EXERCISE DETAILS: Copy the passage from the article on physical exercise and the brain from "The pull of" up to and including "make healthy choices.".

Sep 23, 2010 by Sherrelle Walker, M.A.

physical exercise and the brain

The pull of the video screen is incredible, isn’t it? Students love working on computers in their classrooms, and then they go home and want to dive right back into e-mailing their friends and playing online games. Add to that the constant calling and texting on cell phones, and you might imagine we are developing a population with a fantastic intellect but a dismal future when it comes to physical health.

In the face of such technological and social forces, we as educators must not underestimate the importance of physical education and health literacy. As a nation, we are lumbering heavily down the wrong track. One in three Americans will develop diabetes, dying 10-15 years too soon. The prevalence of childhood obesity has doubled since the 1980s. And, with the abundance of processed foods, it’s getting harder and harder for students to make healthy choices.

Most everyone understands—especially those of us who have taught in the classroom—that time spent in vigorous physical activity during the school day helps students stay alert and more attentive during intensive classroom time. But I recently read an article that expanded my thinking on the subject. On June 7, 2010, the New York Times published a blog, Phys Ed: Your Brain on Exercise, by Gretchen Reynolds. The article outlines the research done in the 1990s by Dr. Fred Gage and his colleagues at the Laboratory of Genetics at the Salk Institute in San Diego, as well as that of Dr. Jack Kessler, the chairman of neurology at Northwestern. Together, their studies show that physical exercise is not just important for building healthy muscles, hearts and lungs. It is essential for a healthy brain, too. As it turns out, maintaining a healthy noggin depends partly upon the presence of a chemical called, interestingly enough, noggin.

STUDY MATERIAL:
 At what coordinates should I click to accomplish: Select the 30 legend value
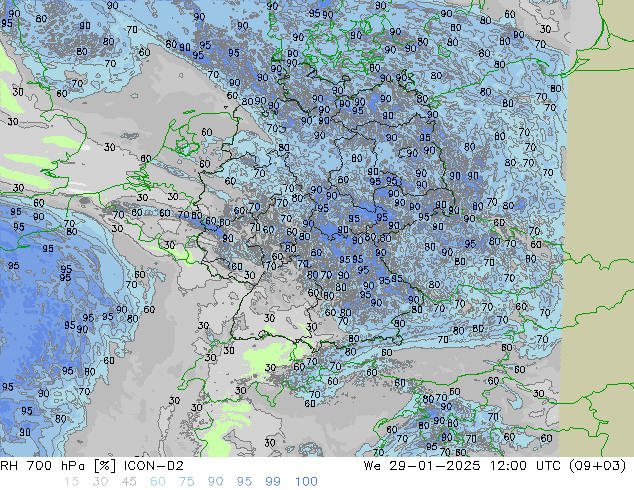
--
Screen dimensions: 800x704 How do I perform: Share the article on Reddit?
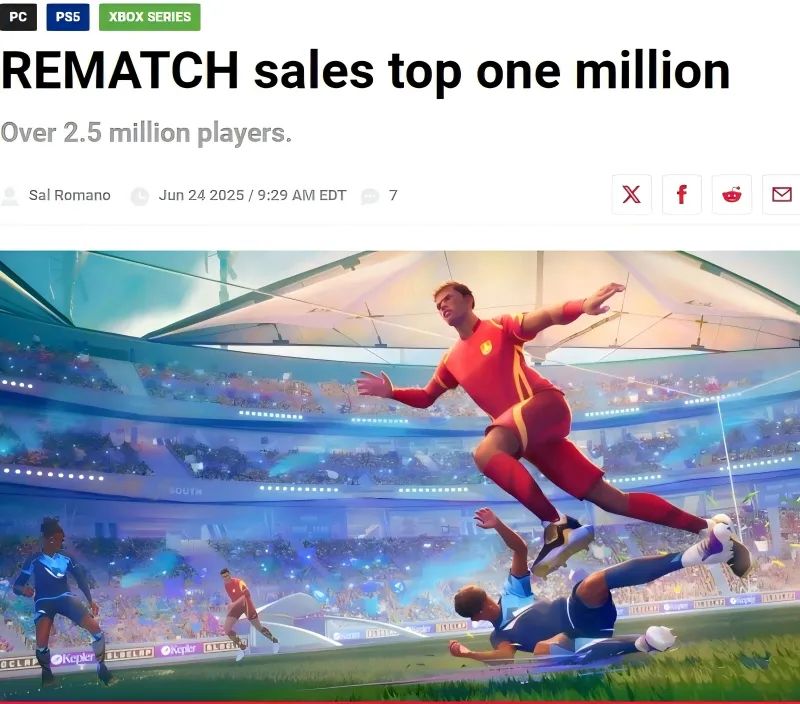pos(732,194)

SOLUTION FOR THIS PROBLEM:
The pull of the video screen is incredible, isn’t it? Students love working on computers in their classrooms, and then they go home and want to dive right back into e-mailing their friends and playing online games. Add to that the constant calling and texting on cell phones, and you might imagine we are developing a population with a fantastic intellect but a dismal future when it comes to physical health.

In the face of such technological and social forces, we as educators must not underestimate the importance of physical education and health literacy. As a nation, we are lumbering heavily down the wrong track. One in three Americans will develop diabetes, dying 10-15 years too soon. The prevalence of childhood obesity has doubled since the 1980s. And, with the abundance of processed foods, it’s getting harder and harder for students to make healthy choices.